─── Stored data
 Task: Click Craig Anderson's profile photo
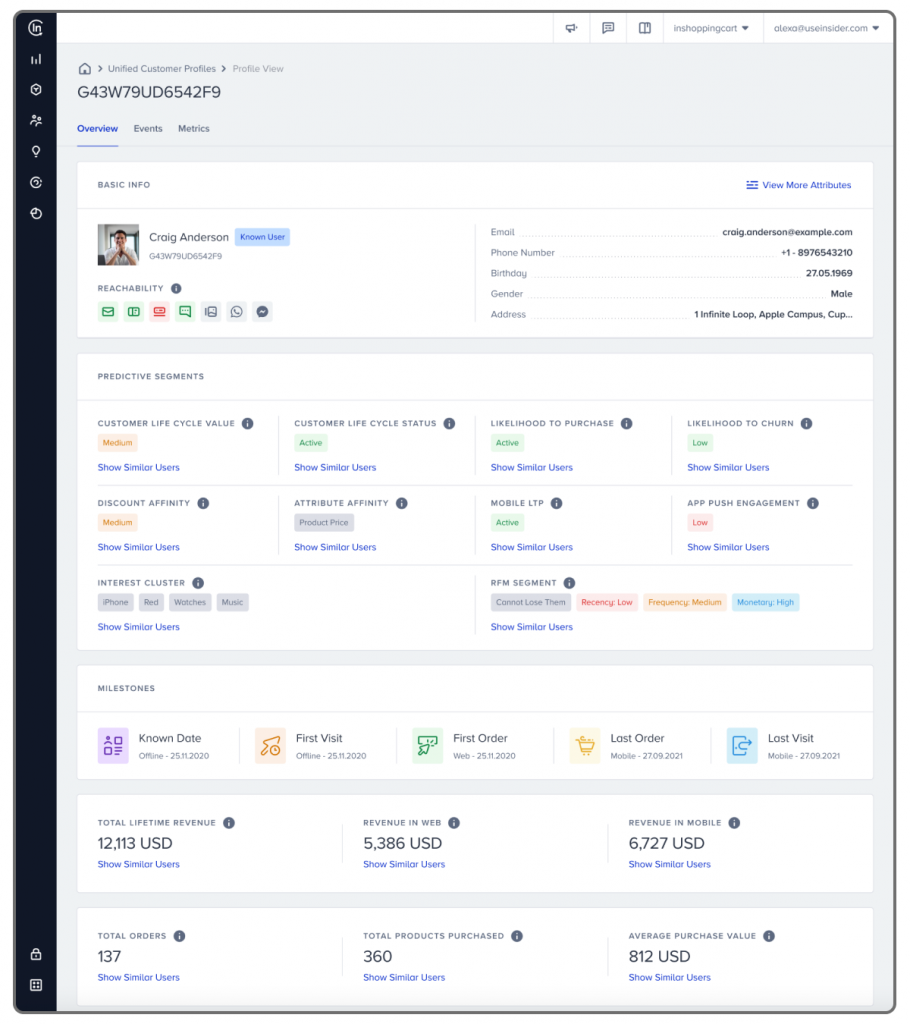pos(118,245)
──────
─── Stored data
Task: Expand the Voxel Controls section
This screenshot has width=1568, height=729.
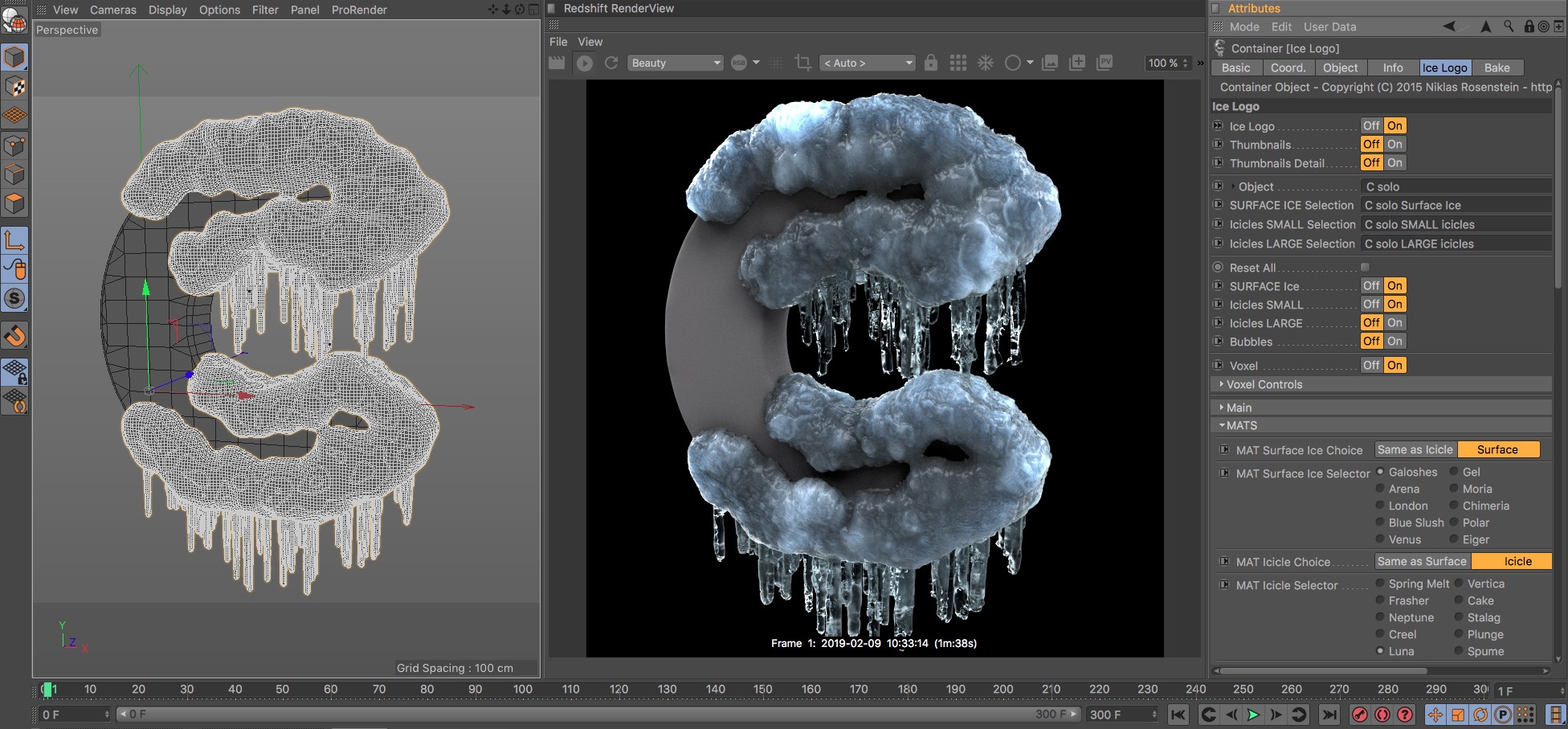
──────
─── Stored data
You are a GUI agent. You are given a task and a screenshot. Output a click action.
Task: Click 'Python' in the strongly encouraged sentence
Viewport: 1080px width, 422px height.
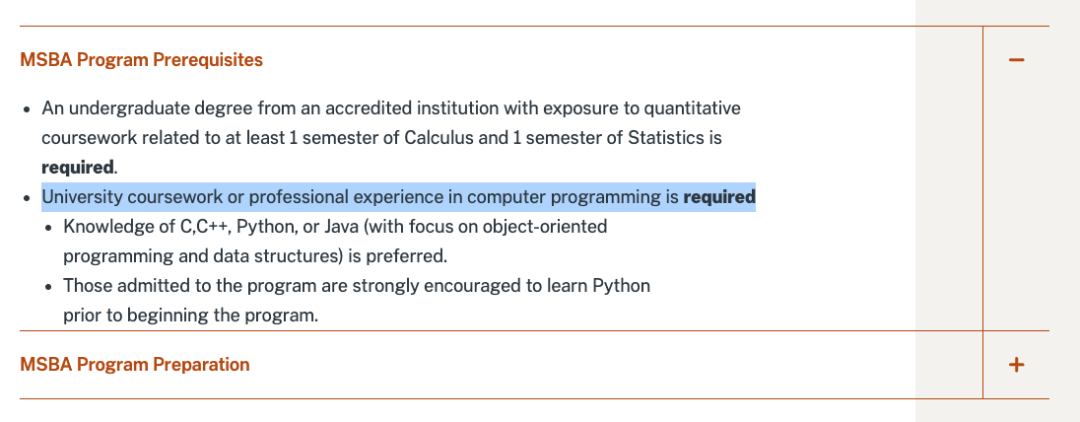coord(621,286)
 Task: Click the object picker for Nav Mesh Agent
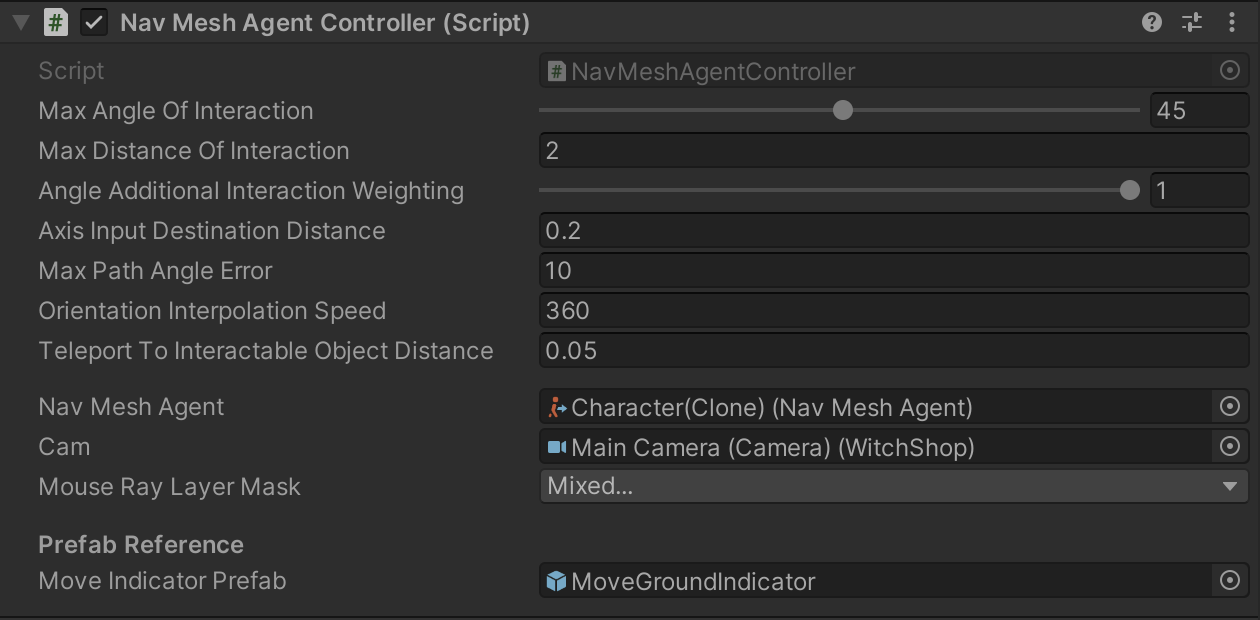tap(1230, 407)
──────
What to produce → Go through the listing above and state how many of its lines contain "screenshot", with no other words.

Response to this task → 2